En effet, si on admet que, pour des motifs religieux interprétés de manière rigide, les juifs et les musulmans doivent pouvoir consommer des animaux égorgés à vif, la réciproque doit également être vraie. Les personnes relevant d'autres religions et les personnes attachées au respect du bien-être animal ou à la sécurité alimentaire ne doivent pas être forcées de consommer à leur insu de la viande provenant d'animaux égorgés à vif et ayant subi des souffrances inutiles dans des conditions d'hygiène contraires aux normes en vigueur.

Pour des raisons purement financières, les milieux religieux concernés sont radicalement hostiles à un tel étiquetage. Ils considèrent que l'étiquetage ferait diminuer considérablement le nombre d'animaux égorgés au titre de la viande casher ou halal et que, faute de quantité suffisante, le coût de l'abattage rituel deviendrait alors trop onéreux.

Cet argument est stupéfiant. D'une part, parce que les intéressés reconnaissent ainsi qu'une proportion très importante de l'abattage rituel est pratiqué dans un but mercantile et non dans un but religieux. D'autre part, parce que cela revient à obliger les personnes respectueuses du bien- être animal à consommer à leur insu de la viande provenant d'animaux égorgés à vif afin de rentabiliser des pratiques auxquelles elles sont opposées.

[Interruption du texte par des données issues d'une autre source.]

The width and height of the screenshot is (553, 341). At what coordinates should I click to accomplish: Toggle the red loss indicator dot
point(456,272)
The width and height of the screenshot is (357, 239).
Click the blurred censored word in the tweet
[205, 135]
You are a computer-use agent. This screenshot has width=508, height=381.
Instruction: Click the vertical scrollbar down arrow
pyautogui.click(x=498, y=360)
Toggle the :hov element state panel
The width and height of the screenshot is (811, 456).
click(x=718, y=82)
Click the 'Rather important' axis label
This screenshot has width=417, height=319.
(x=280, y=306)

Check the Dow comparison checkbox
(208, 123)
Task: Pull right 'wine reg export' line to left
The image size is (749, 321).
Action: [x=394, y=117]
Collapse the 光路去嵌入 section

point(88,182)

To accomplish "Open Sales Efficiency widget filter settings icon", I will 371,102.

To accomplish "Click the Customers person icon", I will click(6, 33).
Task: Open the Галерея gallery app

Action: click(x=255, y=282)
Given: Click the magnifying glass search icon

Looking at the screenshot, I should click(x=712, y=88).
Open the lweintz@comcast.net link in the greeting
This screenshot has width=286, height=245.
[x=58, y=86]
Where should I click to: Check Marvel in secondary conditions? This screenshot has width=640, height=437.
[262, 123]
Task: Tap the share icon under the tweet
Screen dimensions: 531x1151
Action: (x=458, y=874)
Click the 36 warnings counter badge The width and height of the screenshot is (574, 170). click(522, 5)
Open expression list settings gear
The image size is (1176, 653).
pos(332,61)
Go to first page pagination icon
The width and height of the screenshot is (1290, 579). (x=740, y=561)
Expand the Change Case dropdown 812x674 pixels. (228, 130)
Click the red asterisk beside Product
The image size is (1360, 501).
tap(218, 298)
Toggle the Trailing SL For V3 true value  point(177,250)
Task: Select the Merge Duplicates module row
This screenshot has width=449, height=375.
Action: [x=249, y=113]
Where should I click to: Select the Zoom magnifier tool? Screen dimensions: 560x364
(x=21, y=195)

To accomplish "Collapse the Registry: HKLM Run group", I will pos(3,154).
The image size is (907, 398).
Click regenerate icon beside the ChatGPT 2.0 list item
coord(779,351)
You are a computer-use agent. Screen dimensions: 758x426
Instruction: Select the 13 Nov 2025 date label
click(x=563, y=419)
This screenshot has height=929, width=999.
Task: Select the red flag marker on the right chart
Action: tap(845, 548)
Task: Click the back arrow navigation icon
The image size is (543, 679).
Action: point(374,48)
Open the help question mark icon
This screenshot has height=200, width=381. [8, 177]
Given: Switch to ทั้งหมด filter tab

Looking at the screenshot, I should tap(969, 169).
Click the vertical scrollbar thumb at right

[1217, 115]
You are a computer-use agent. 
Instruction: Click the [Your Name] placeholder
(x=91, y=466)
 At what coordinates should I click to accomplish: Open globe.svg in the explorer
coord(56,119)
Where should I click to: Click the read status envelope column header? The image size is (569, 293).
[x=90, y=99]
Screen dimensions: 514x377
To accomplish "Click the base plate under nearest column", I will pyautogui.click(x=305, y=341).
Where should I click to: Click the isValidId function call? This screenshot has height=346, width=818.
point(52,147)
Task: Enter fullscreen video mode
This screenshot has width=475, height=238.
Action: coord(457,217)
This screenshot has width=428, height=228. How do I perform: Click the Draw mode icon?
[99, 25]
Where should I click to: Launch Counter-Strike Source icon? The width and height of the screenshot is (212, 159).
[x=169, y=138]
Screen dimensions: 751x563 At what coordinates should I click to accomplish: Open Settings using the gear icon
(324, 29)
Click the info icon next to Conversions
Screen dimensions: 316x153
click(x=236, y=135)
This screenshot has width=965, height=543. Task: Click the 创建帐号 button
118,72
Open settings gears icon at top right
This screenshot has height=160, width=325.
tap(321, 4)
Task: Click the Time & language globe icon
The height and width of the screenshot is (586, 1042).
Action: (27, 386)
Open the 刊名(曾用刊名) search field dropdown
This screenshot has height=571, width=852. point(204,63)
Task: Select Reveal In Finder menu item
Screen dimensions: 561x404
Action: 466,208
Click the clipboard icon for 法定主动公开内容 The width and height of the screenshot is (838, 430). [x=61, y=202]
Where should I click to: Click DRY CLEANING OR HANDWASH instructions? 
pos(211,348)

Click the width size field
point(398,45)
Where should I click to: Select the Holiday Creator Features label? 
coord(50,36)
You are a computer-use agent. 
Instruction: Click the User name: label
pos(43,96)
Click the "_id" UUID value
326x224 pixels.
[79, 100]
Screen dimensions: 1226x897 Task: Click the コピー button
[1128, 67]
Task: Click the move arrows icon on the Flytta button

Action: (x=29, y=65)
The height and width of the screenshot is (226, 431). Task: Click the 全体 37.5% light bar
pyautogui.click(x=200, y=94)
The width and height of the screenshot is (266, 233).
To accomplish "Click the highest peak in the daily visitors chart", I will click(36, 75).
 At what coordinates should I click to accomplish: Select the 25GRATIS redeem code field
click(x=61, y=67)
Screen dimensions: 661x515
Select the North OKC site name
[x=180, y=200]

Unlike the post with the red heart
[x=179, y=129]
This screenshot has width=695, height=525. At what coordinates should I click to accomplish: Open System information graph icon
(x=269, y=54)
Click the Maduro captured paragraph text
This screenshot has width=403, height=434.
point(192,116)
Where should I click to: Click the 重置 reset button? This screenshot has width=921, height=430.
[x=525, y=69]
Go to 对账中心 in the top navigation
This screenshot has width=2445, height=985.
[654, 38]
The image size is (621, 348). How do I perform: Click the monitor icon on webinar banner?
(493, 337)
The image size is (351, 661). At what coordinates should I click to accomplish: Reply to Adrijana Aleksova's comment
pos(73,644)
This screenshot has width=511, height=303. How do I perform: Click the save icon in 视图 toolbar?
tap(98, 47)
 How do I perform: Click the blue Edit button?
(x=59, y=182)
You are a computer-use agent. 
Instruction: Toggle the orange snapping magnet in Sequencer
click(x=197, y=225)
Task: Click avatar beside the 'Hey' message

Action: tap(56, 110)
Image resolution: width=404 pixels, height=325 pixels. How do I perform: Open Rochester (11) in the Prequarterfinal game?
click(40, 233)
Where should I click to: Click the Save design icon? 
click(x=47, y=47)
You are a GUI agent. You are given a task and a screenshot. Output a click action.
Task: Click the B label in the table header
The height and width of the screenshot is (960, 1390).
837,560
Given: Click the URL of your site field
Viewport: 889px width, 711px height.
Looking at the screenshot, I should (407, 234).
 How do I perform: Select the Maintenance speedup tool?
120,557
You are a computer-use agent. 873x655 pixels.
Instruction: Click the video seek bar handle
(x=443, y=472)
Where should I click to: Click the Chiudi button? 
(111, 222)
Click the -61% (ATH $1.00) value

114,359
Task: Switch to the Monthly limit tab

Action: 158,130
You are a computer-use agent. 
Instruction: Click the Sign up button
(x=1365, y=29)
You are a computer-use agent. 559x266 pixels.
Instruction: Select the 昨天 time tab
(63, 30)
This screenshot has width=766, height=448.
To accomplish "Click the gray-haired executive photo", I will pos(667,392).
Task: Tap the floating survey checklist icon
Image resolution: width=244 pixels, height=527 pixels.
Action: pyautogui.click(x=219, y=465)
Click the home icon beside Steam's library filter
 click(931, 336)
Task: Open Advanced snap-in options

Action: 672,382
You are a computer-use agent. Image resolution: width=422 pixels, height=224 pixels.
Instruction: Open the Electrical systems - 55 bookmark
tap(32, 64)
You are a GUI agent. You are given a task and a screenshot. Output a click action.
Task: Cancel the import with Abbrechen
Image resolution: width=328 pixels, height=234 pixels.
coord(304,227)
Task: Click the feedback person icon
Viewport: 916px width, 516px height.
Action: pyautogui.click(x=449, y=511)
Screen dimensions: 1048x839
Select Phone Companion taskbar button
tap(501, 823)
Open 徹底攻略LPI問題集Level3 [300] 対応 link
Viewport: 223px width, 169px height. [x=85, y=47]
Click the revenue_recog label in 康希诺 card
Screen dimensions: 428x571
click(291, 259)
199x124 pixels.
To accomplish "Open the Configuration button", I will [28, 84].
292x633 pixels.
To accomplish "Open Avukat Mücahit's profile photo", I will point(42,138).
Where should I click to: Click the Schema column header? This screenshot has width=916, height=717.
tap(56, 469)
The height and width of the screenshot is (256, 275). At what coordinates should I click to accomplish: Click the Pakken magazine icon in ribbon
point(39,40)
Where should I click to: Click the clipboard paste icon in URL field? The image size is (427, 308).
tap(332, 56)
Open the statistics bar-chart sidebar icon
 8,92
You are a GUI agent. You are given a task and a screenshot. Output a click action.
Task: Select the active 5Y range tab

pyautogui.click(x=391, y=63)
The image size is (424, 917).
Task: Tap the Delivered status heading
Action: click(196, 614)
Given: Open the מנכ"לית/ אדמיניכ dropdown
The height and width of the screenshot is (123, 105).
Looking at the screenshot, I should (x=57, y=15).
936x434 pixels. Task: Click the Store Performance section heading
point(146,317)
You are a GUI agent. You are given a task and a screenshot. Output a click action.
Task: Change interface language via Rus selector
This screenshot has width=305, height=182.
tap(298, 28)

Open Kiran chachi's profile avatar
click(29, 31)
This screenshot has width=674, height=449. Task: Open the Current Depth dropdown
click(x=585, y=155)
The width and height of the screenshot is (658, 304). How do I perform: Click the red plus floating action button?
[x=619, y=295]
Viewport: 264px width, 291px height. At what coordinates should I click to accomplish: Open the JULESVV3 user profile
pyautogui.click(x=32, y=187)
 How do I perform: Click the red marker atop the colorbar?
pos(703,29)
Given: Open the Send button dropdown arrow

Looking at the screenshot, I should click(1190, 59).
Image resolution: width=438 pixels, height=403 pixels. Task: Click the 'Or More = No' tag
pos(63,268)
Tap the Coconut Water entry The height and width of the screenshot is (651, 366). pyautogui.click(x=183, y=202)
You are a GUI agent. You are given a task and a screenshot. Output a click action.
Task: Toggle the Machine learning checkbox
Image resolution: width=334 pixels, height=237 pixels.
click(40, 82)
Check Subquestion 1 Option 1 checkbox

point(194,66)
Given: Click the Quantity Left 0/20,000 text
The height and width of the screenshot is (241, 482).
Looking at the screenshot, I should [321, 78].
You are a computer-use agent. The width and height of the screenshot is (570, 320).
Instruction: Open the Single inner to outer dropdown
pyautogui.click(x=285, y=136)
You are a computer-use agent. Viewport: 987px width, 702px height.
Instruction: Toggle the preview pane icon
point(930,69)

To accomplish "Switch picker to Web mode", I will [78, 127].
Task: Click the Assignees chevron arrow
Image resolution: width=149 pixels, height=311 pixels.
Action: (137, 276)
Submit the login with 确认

La présente proposition de loi tend donc à imposer que la viande provenant d'animaux égorgés à vif au titre d'un abattage rituel dérogatoire soit obligatoirement étiquetée avec l'indication de la religion au titre de laquelle la dérogation a été accordée. De plus, la notification au consommateur devrait être faite non seulement dans les boucheries mais également dans les lieux de consommation (restaurants, cantines collectives, etc.).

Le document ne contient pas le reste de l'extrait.